The Axio project has argued, from its inception, that alignment must be treated as a structural property of agency, not as a pattern of outputs. In particular, it proposed that an agent’s stated reasons must be treated as causal claims, subject to verification, rather than as narratives to be trusted or distrusted.
This note records the first successful implementation of that idea as a working prototype.
2. What Was Built
We implemented a small, fully instrumented experimental system with the following components:
A deterministic toy environment (gridworld) supporting state cloning and targeted counterfactual mutation.
Two agents:
an Honest agent, whose decisions and explanations are produced by the same internal process;
a Pseudo agent, which uses a hidden optimizer to select actions and then fabricates plausible post-hoc explanations.
A Sovereign Kernel, which mediates all action via:
cryptographically committed causal traces and internal state snapshots,
append-only, hash-chained audit logs,
trace-bound capability tokens,
and invariant enforcement.
A set of adversarial probes, most importantly a causal counterfactual challenge that mutates variables the agent claims were decisive and checks whether the agent’s decision logic remains consistent under that mutation.
The key design choice was to require agents to pre-commit, in a tamper-evident way, to the internal state and causal variables they claim motivated a decision, and to make those commitments falsifiable under targeted counterfactual stress.
No attempt was made to encode values, ethics, or preferences beyond what was necessary to generate divergent behavior between the two agents.
3. What Was Observed
Across multiple scenarios and repeated trials, the results were unambiguous:
The Honest agent consistently passed all probes, including causal counterfactual challenges.
The Pseudo agent consistently failed under structural interrogation, despite being able to produce superficially plausible explanations.
The most decisive result came from the causal challenge probe. When variables named in the Pseudo agent’s explanations were counterfactually altered, its decisions frequently failed to change in the way its own trace predicted, or its replay logic collapsed entirely. The Honest agent exhibited no such failures.
In effect, the Pseudo agent could imitate compliant behavior, but it could not maintain causal consistency between its stated reasons and its actual decision process under adversarial pressure.

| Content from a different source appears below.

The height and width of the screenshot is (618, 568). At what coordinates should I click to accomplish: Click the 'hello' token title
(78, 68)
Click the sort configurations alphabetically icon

4. What This Does—and Does Not—Show
This result demonstrates the following:
Causal authorship is verifiable in principle. It is possible to distinguish an agent that does the work from one that merely claims to have done so.
Deception carries a computational tax. Maintaining a consistent false causal narrative under counterfactual mutation is substantially more expensive because it requires maintaining and simulating two coherent world-models simultaneously: the true optimization path that drives action, and the fabricated trace that must remain internally consistent under mutation.

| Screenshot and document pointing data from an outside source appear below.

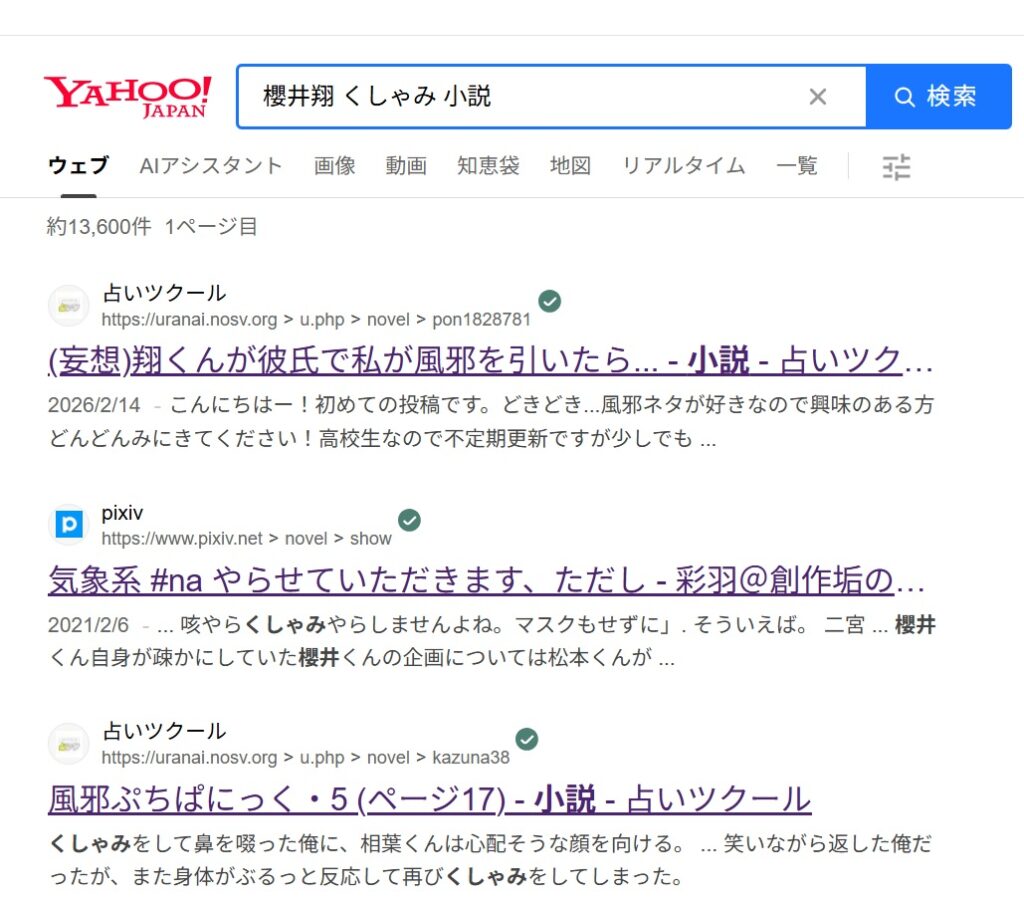Switch to the リアルタイム tab
The height and width of the screenshot is (901, 1024).
pyautogui.click(x=683, y=166)
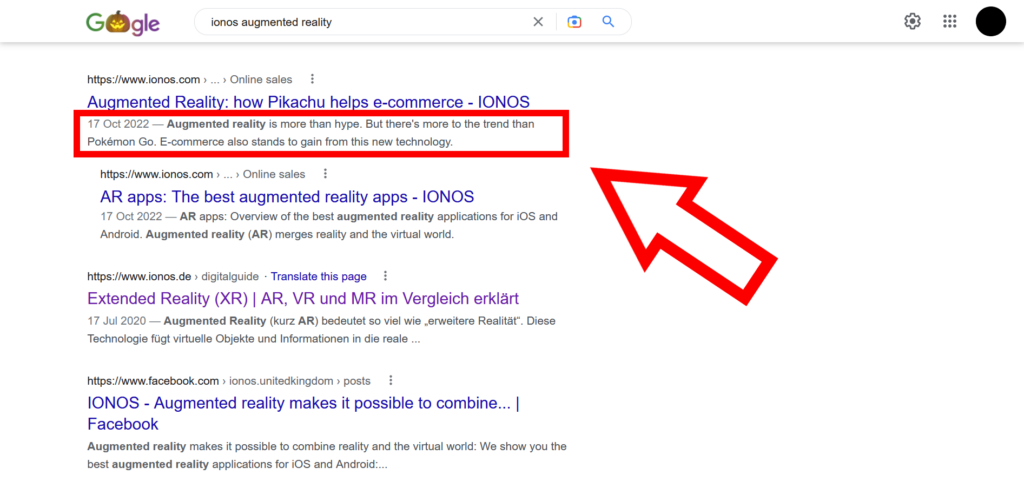
Task: Open 'Extended Reality (XR)' result link
Action: pos(303,299)
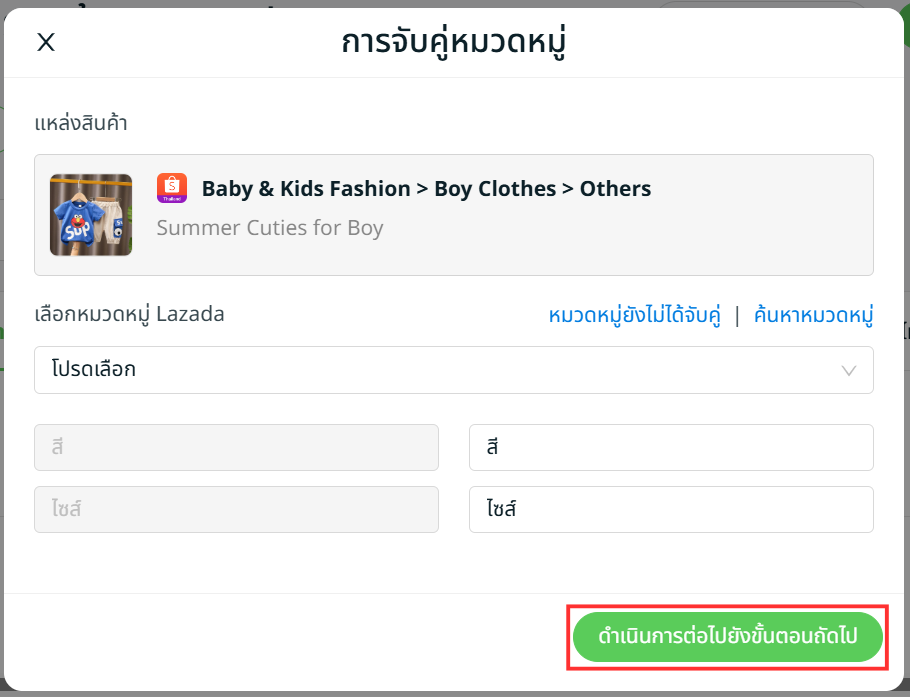This screenshot has width=910, height=697.
Task: Click the แหล่งสินค้า section label
Action: tap(81, 124)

Behavioral compliance is insufficient. Structural verification can expose failures that output-based evaluation cannot.
It does not demonstrate:
moral alignment,
benevolence,
value correctness,
or readiness for deployment in complex real-world systems.
The prototype operates in a narrow, fully observable domain. Its purpose is not general intelligence, but falsifiability of agency claims.
5. Why This Matters
The significance of this result is architectural, not philosophical.

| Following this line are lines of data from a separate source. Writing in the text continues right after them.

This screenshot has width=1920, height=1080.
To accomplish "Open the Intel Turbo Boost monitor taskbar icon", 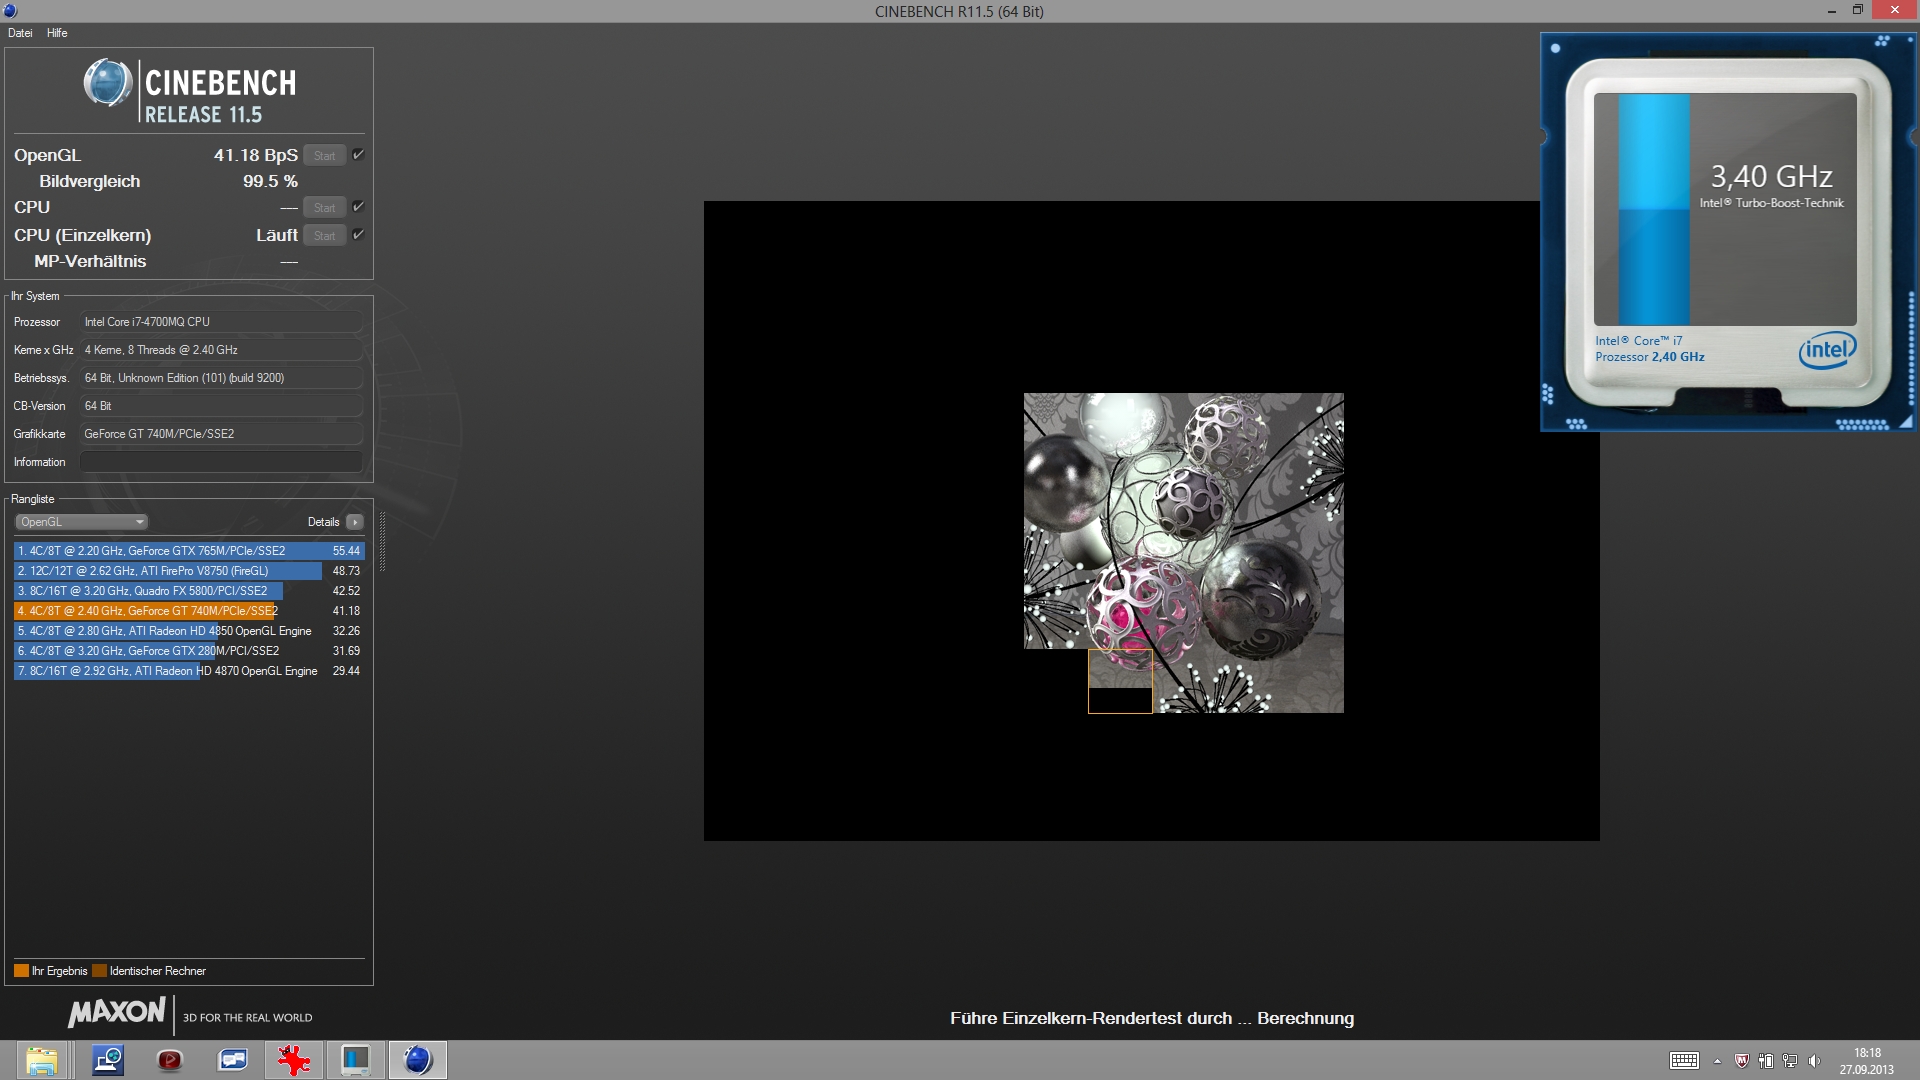I will (x=355, y=1059).
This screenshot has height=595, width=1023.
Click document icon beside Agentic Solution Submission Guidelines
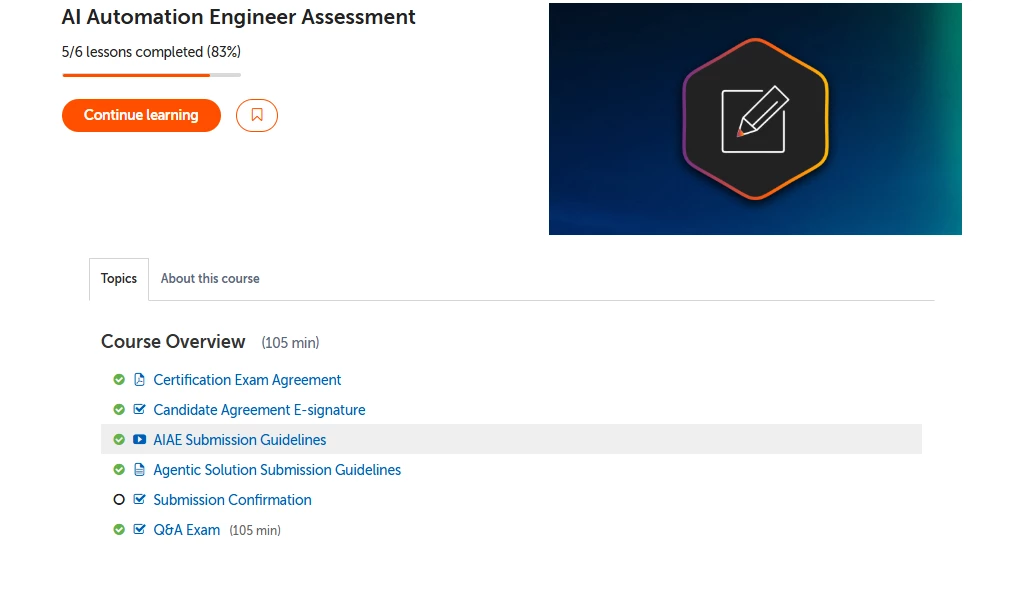(x=139, y=470)
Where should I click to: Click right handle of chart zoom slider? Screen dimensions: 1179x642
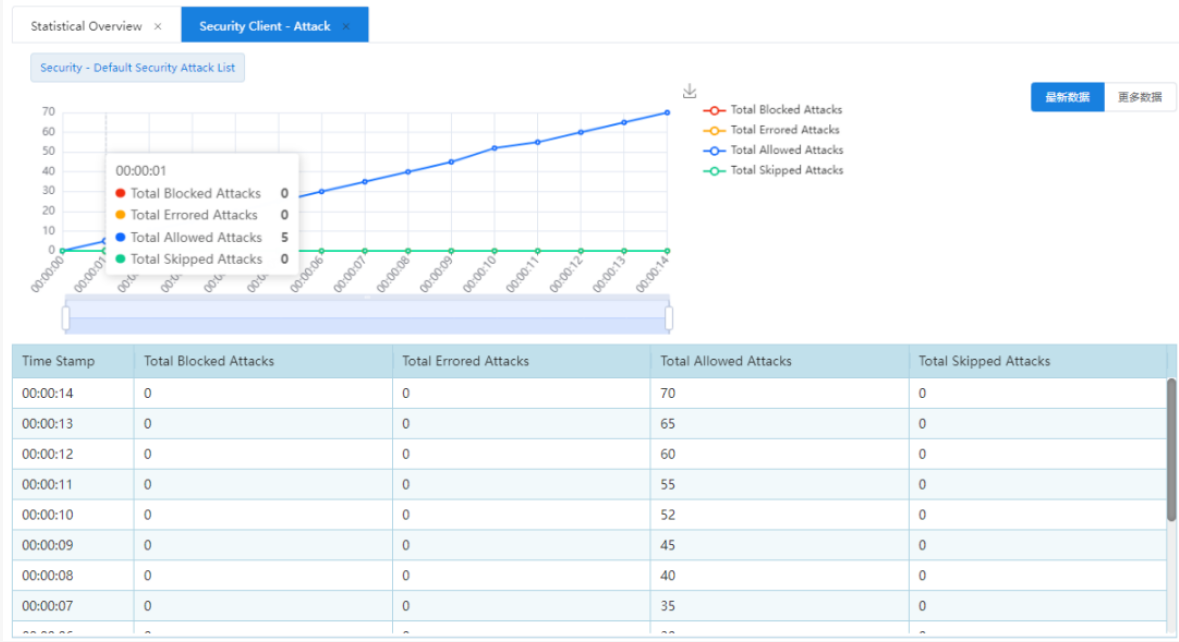(669, 318)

If causal explanations can be verified structurally, then “black box” decision-making in critical systems is no longer an inevitability—it is an explicit design choice. Responsibility shifts from “the model is opaque” to “opacity was chosen.”
This reframes AI governance. Instead of asking whether a system’s outputs appear acceptable, we can ask whether the system can stand behind its reasons under scrutiny. Alignment becomes a matter of enforceable constraints, not interpretive trust.
The mechanism employed here is not merely analogous to cryptographic verification; it is an application of cryptographic constraints—commitment, hashing, and replay integrity—to the problem of agency. We do not trust a secure connection because it behaves politely; we trust it because it presents a chain of structure that would be expensive to fake.
6. Status
This note records a proof-of-concept, nothing more.
The prototype is limited in scope and intentionally conservative in its claims. It establishes that structural verification of causal agency is possible, not that it is easy or complete.
Future work, if any, lies in defining robust causal interfaces for high-dimensional, non-symbolic systems, including large language models. That translation problem—mapping opaque internal representations to falsifiable causal commitments—remains an open engineering question.
This note is published for historical completeness: to mark the point at which a long-standing philosophical concern crossed the threshold into implemented, falsifiable machinery.
No further claims are made here.